Intelligence artificielle : un clip musical entièrement généré par un logiciel signé OpenAI fait polémique aux États-Unis
La chanson s’appelle The Hardest Part, par l'artiste Washed Out, et son clip a été généré intégralement par une intelligence artificielle nommée Sora. Sora est issue de la technologie d’OpenAI, le créateur de ChatGPT. Le clip raconte l’histoire d’un jeune homme et d’une jeune femme qui se rencontrent au lycée et font leur vie ensemble.
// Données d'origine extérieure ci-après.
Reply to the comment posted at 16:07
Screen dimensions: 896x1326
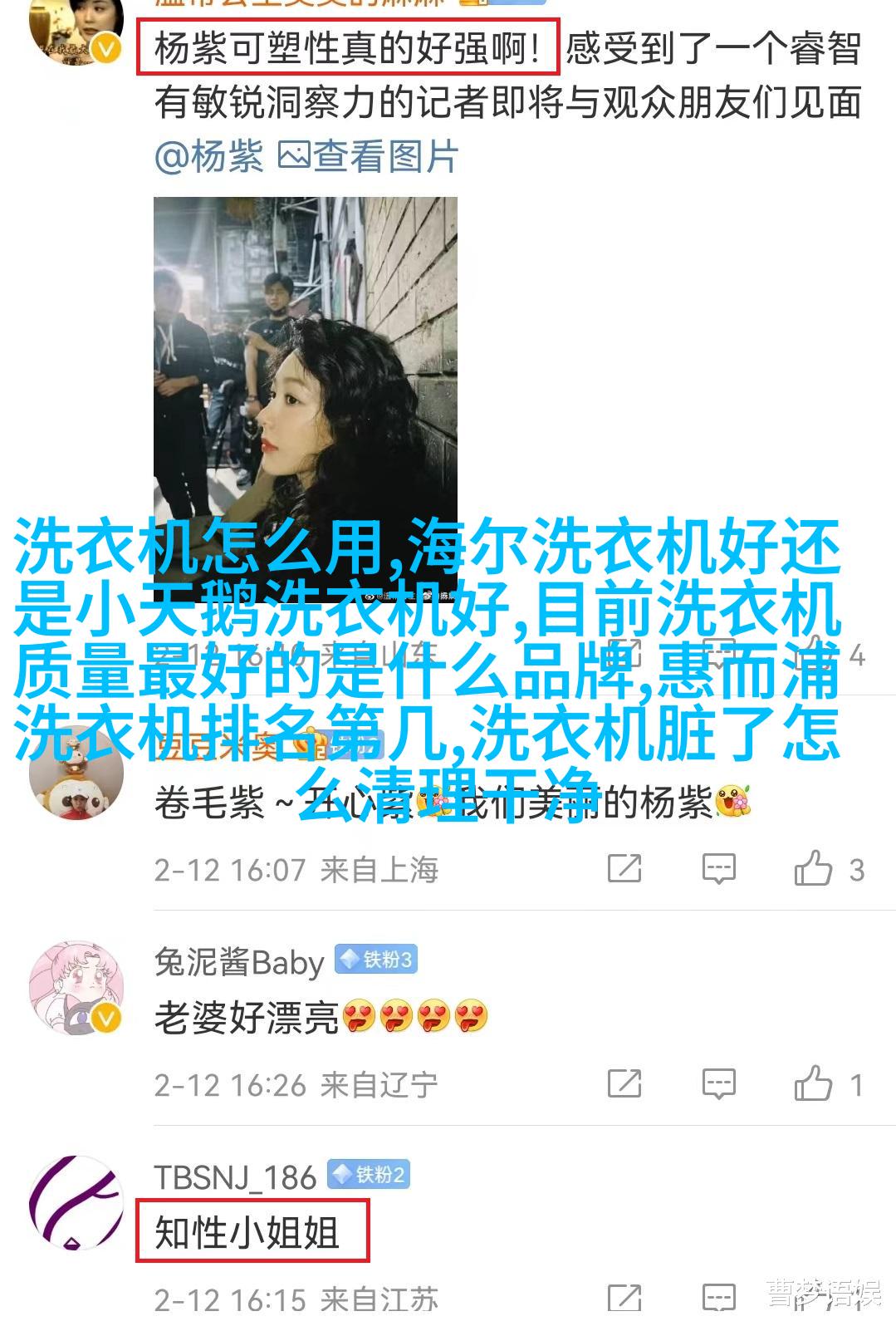[x=718, y=869]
La vidéo enchaîne les séquences de vie et, comme le réalisateur voulait créer l’effet d’un zoom permanent, la caméra avance toujours, à travers un bus, les couloirs d’un lycée, la rue, une voiture, un restaurant, un appartement, un supermarché...
Le storytelling dans un clip peut avoir recours à ce genre de mise en scène originale, peut-être plus qu’un long-métrage. Le mouvement des personnages n’est pas toujours très naturel, quand ils marchent ou courent. Et les visages du jeune homme et de la jeune femme changent un peu dans chaque tableau, au point qu’on se demande si ce sont les mêmes. Mais dans l’ensemble, ça reste plutôt réussi et un peu troublant. Les images laissent une impression de réalité malgré tout.
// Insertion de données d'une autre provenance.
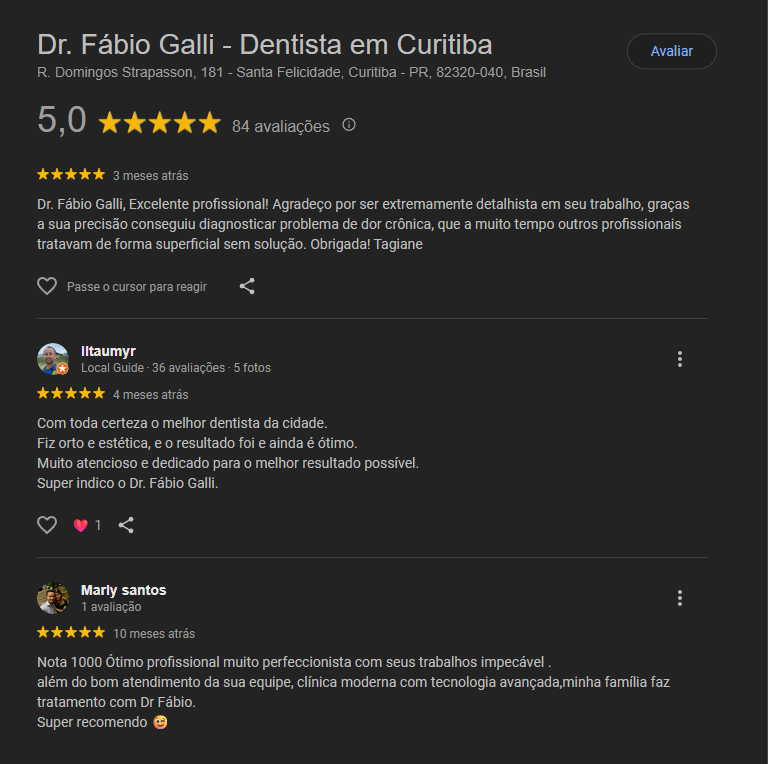Share the review signed by Tagiane

[x=247, y=286]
Un côté images rêvées qui convient à la chanson
Le réalisateur, Paul Trillo, pensait à ce concept de zoom infini depuis dix ans. Mais il se disait que c’était impossible d’y arriver avec une caméra ou en 3D, avec les moyens financiers à sa disposition. Lorsqu'en février, OpenAI a présenté Sora, le projet lui est devenu accessible. Paul Trillo fait partie des artistes qui ont eu accès à Sora avant le grand public. Il dit que le côté images rêvées ou hallucinées dans les vidéos produites par Sora convenait parfaitement à sa vision et à la nostalgie de la chanson.
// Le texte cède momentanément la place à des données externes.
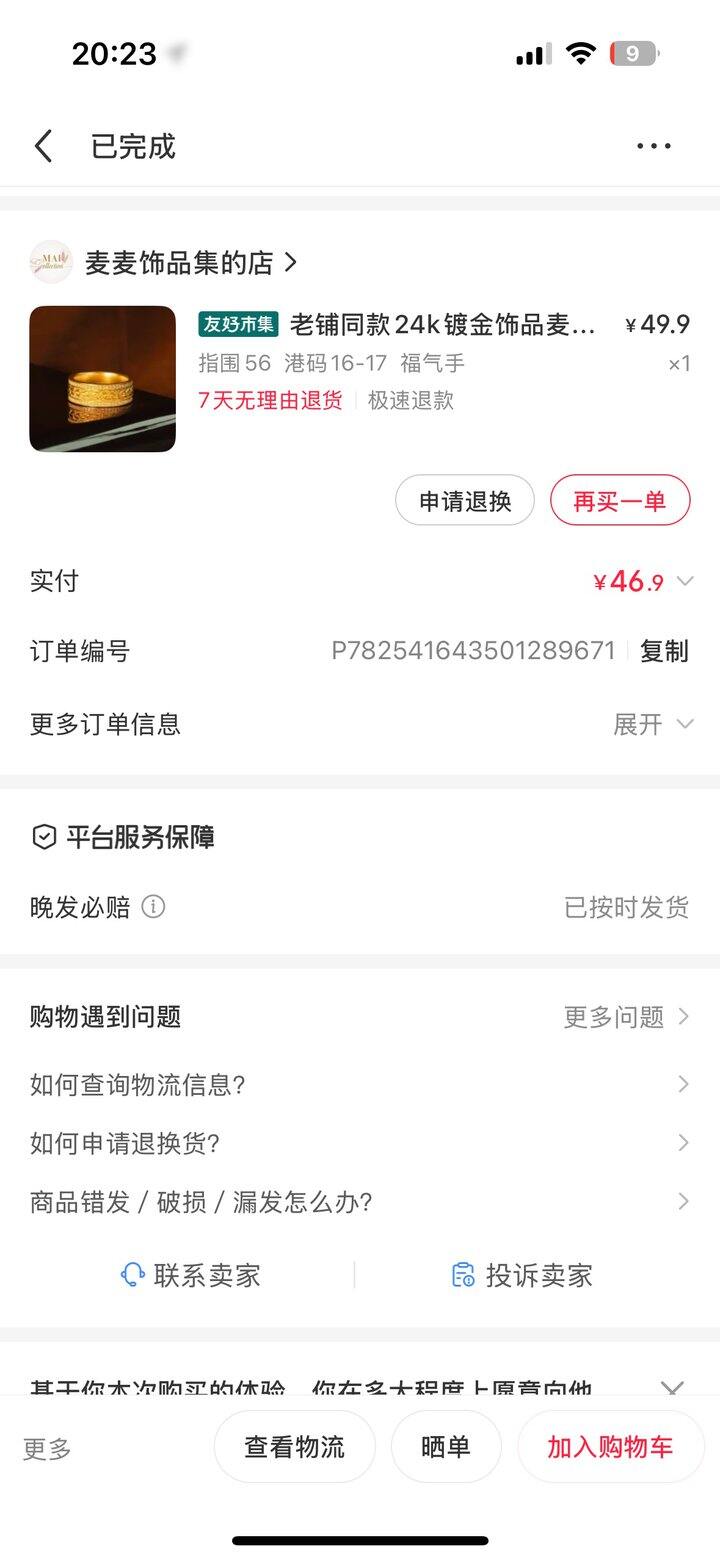720x1560 pixels.
Task: Tap the complaint icon for 投诉卖家
Action: pos(461,1275)
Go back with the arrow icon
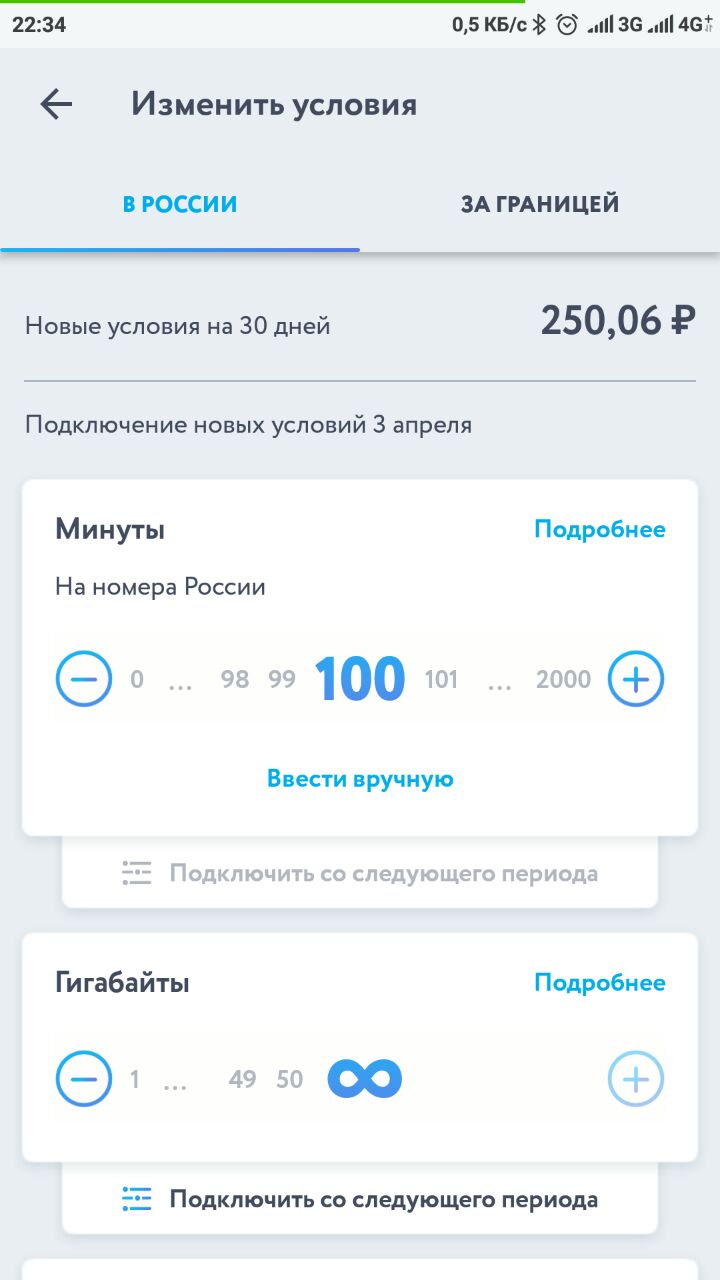This screenshot has height=1280, width=720. click(x=56, y=104)
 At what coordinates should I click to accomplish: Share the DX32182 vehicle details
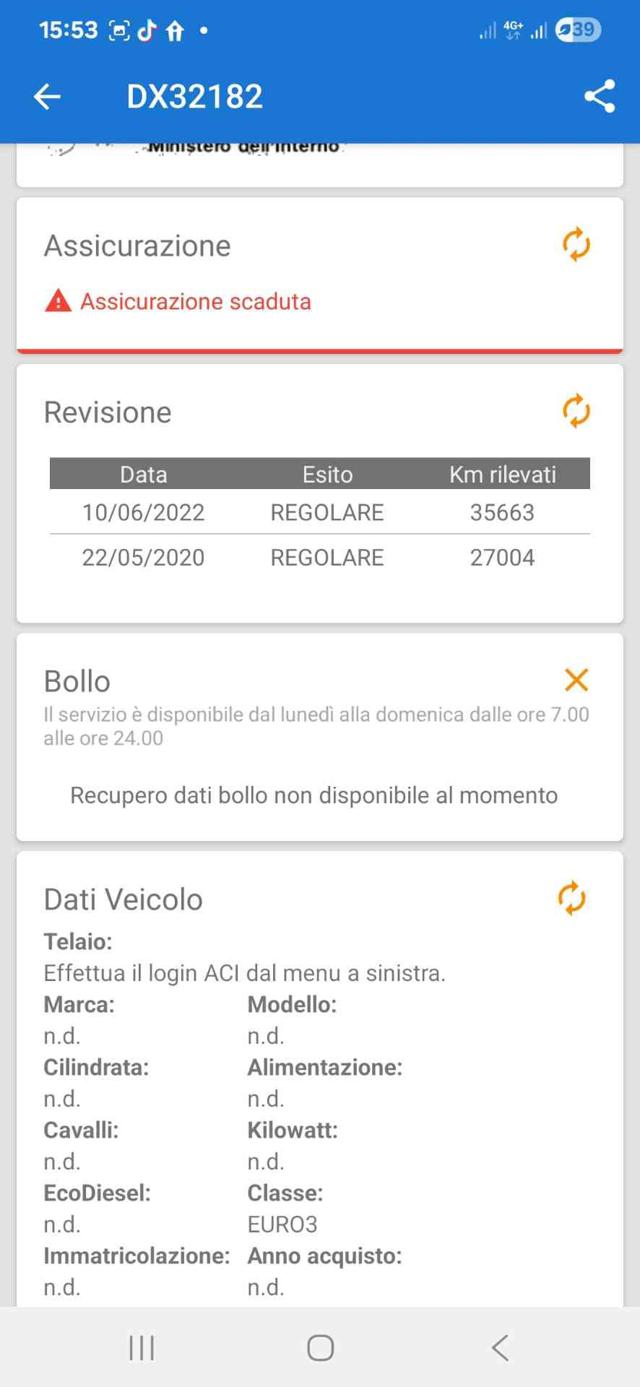[x=599, y=96]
Sora est une version vidéo de ChatGPT en quelque sorte. Vous écrivez ce que vous voulez voir à l’image et la technologie génère une vidéo d’environ une minute. Paul Trillo a par exemple écrit "On zoome à travers une bulle de chewing-gum qui explose et on entre sur un terrain de football américain". Parfois, la vidéo générée le satisfaisait, parfois il la jugeait inutilisable. Il a fallu faire des compromis sur certains résultats, mais finalement pas moins que sur un clip traditionnel, où le manque de moyens vous oblige aussi à sacrifier des idées. En tout, pendant six semaines, l’IA a produit environ 700 vidéos. Le réalisateur en a gardé une cinquantaine.
Un outil qui inquiète les réalisateurs
À la réception de ce clip par le public, il y a eu suffisamment de critiques pour que Washed Out se sente obligé de se justifier sur son compte Twitter. "Cette vidéo ne dit rien, elle est moche, c’est le néant", a fustigé un autre artiste électro. Mais au-delà du contenu lui-même, beaucoup de créateurs s’inquiètent de voir un jour l’IA prendre leur place. C’était l’une des revendications lors de la grève des scénaristes à Hollywood l’an dernier. Washed Out et son réalisateur disent y voir un outil supplémentaire pour les artistes, en particulier ceux qui n’ont pas forcément les moyens financiers de leurs ambitions. Ils admettent également que le potentiel de la technologie impose de réfléchir à un cadre légal, ou au moins, à un usage responsable.